Suppose you work at an organization -- like a public radio station or library -- that offers a free service of value to society, such as quality radio programming or the ability to borrow books at no cost. And suppose you decide to launch a fund-raising drive to help cover your organization's operating expenses. How would you structure that drive? Are there steps you could take -- besides offering gifts or other incentives -- to increase the amount of money that individual donors commit?

Wharton operations and information management professor Rachel Croson and Jen Shang, a PhD student formerly at the University of Pennsylvania and now at Indiana University, set out to answer this question by examining the influence of social information on contribution behavior. Their specific goal was to find out whether individual donors to a public radio station will give more money if they are told the amount of another donor's contribution. Their paper is entitled, "Field Experiments in Charitable Contributions: The Impact of Social Influence on the Voluntary Provision of Public Goods."

The researchers chose public radio as a representative example of an institution where individuals benefit from a service but are not required to contribute to it; at the same time, the community is better off as a whole when the service is funded.
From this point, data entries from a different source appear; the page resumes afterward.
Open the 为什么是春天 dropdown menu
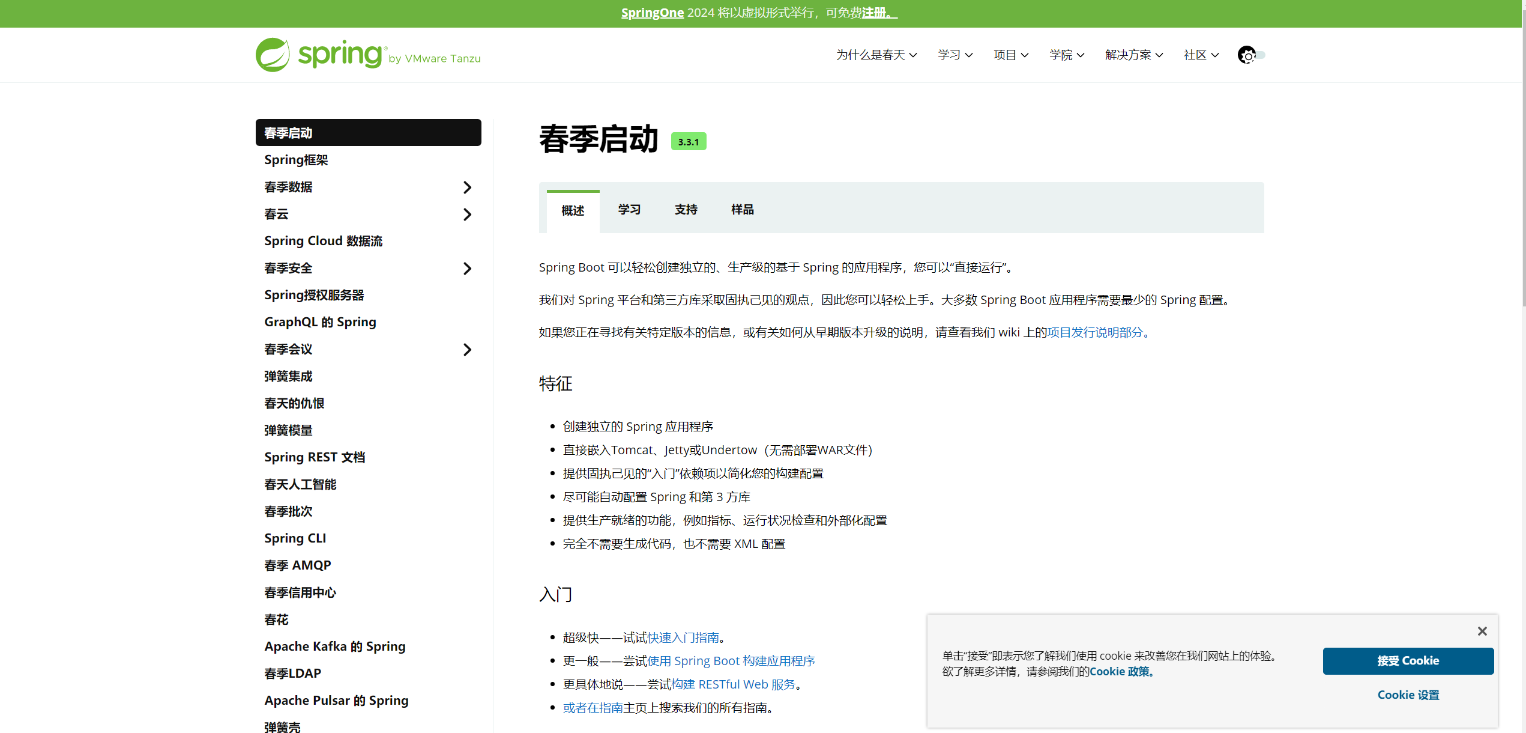The width and height of the screenshot is (1526, 733). (x=876, y=55)
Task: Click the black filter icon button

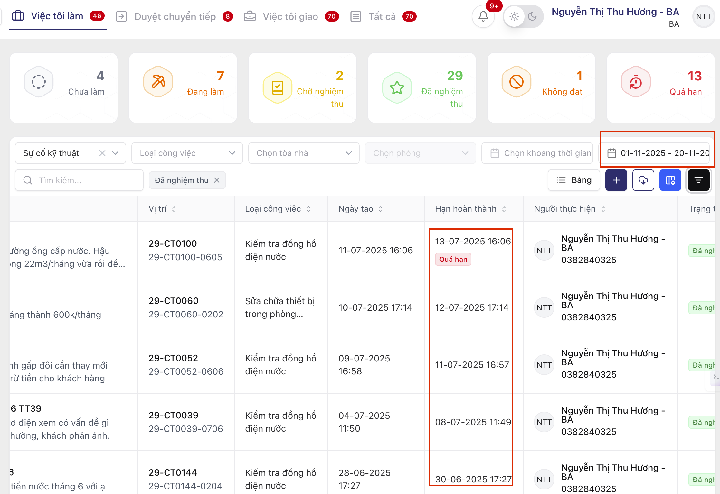Action: [x=698, y=180]
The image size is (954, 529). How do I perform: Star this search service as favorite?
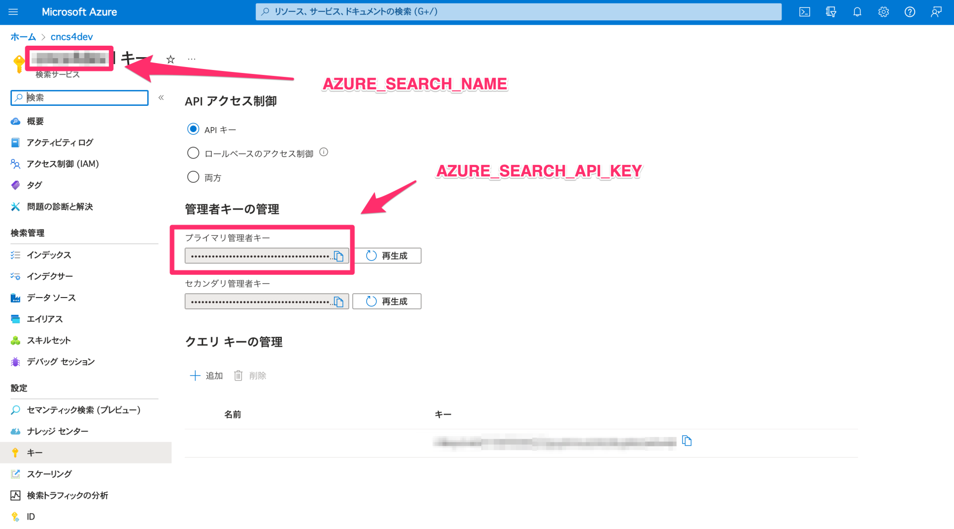point(170,59)
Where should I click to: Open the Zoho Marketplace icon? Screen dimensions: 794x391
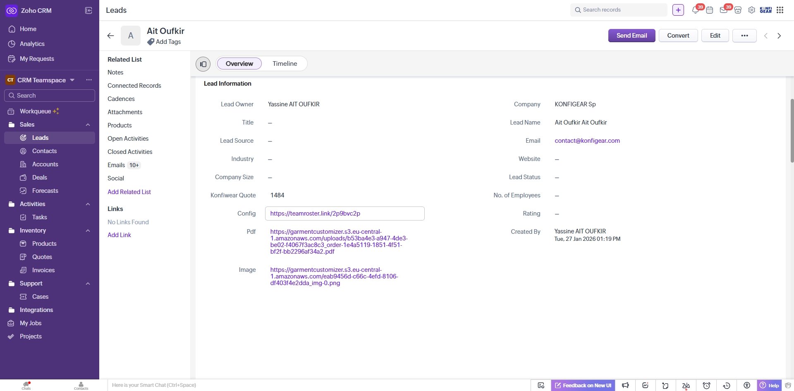click(x=738, y=10)
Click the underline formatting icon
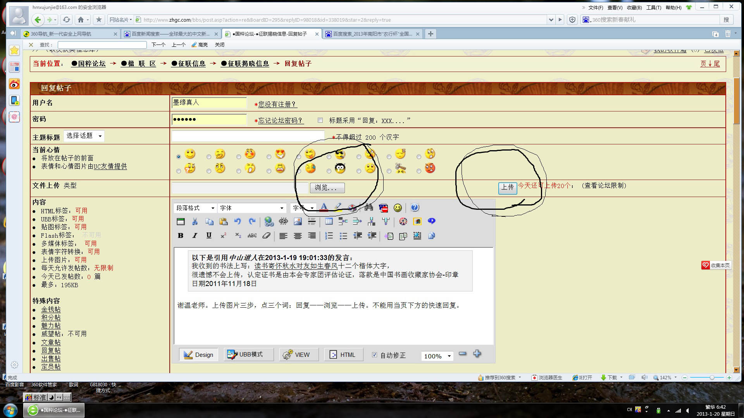Image resolution: width=744 pixels, height=418 pixels. (x=209, y=236)
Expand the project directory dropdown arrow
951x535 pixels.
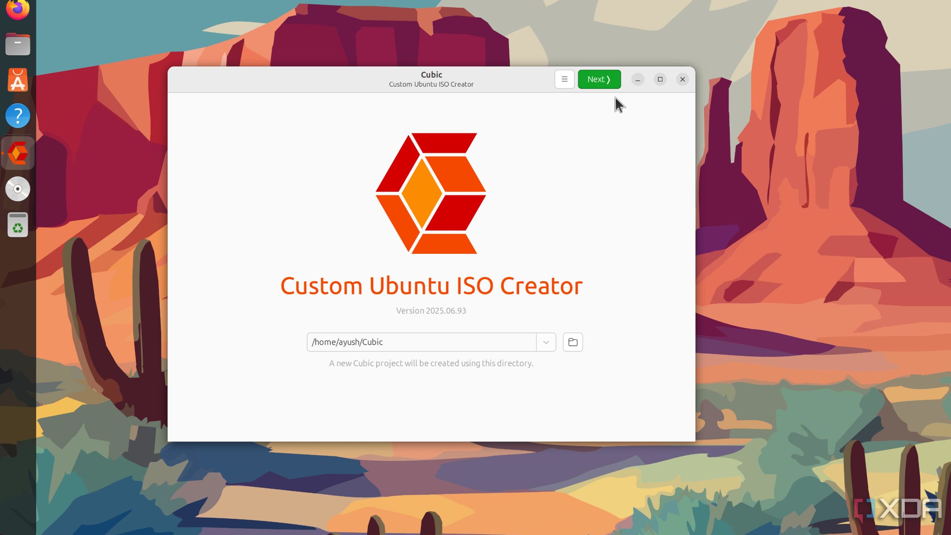[x=546, y=342]
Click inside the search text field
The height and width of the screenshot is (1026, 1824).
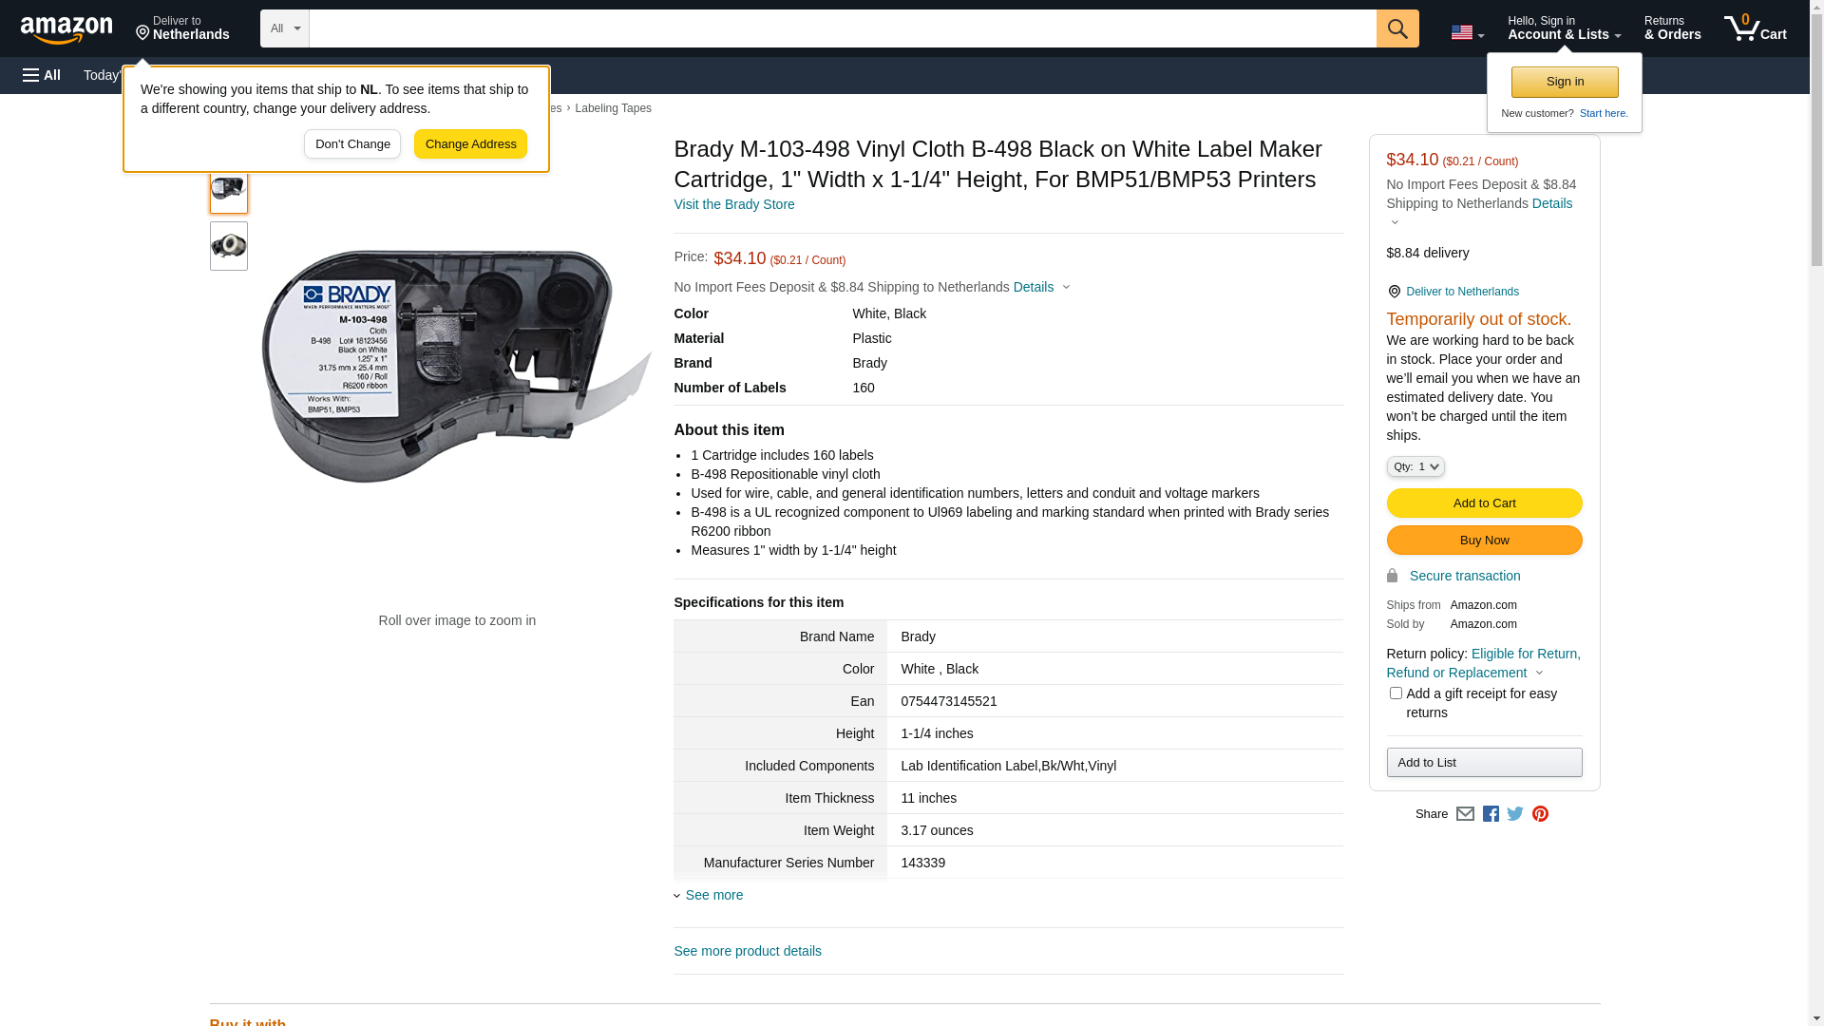pyautogui.click(x=842, y=29)
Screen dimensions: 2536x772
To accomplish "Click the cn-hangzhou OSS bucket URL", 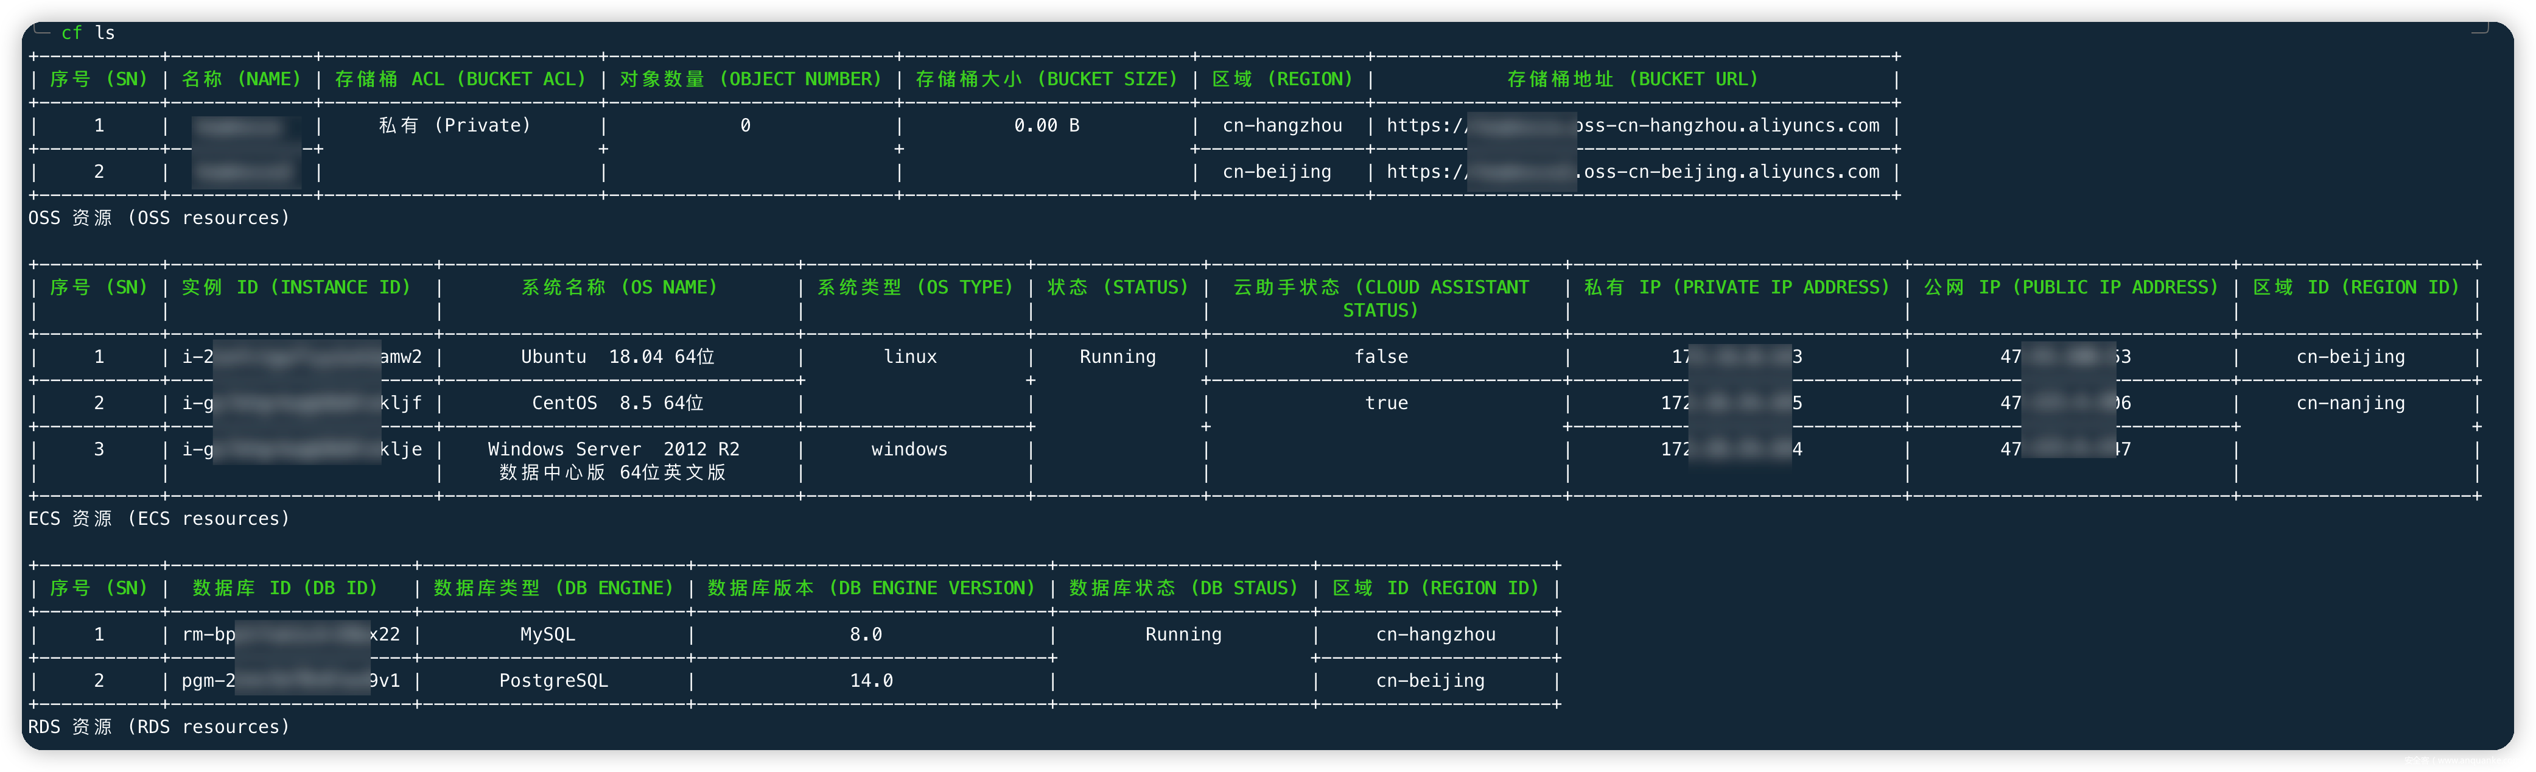I will pyautogui.click(x=1632, y=126).
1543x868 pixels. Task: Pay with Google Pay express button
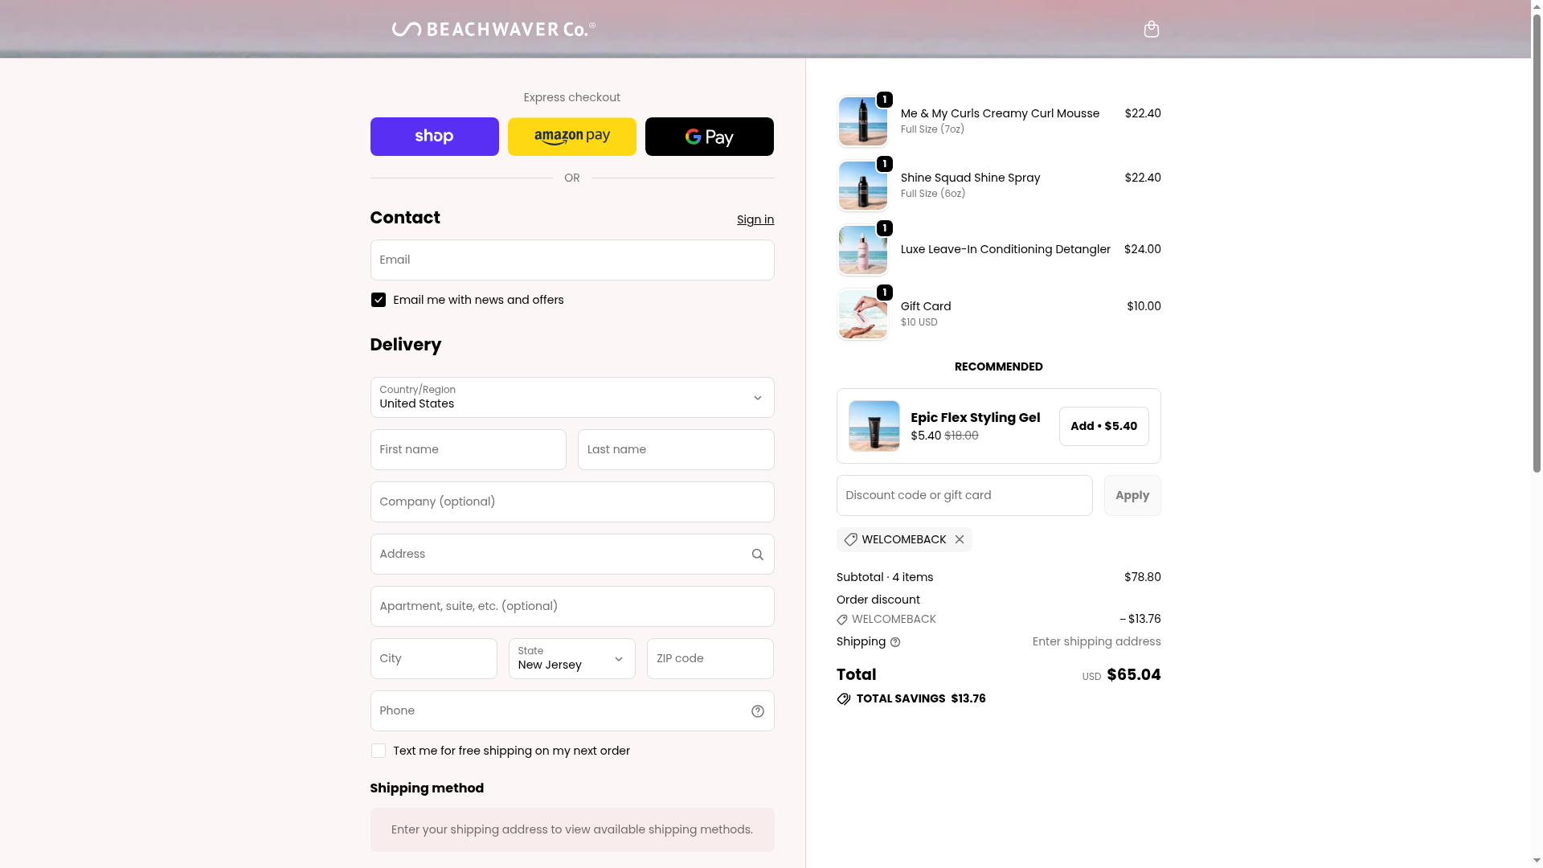[x=709, y=137]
Other examples of "positive externalities" include environmental groups, which enable others to enjoy the benefit of cleaner air without themselves making any donation; or town watch committees, where the whole community benefits from reduced crime, including those who don't contribute time or money to the town watch effort.

Croson notes that social information affects behavior in a variety of economic situations, such as labor markets (when you are trying to decide what a reasonable wage is, you look at what other people earn) and investing (when making decisions about how to allocate your portfolio, you look at what other people with similar assets have done).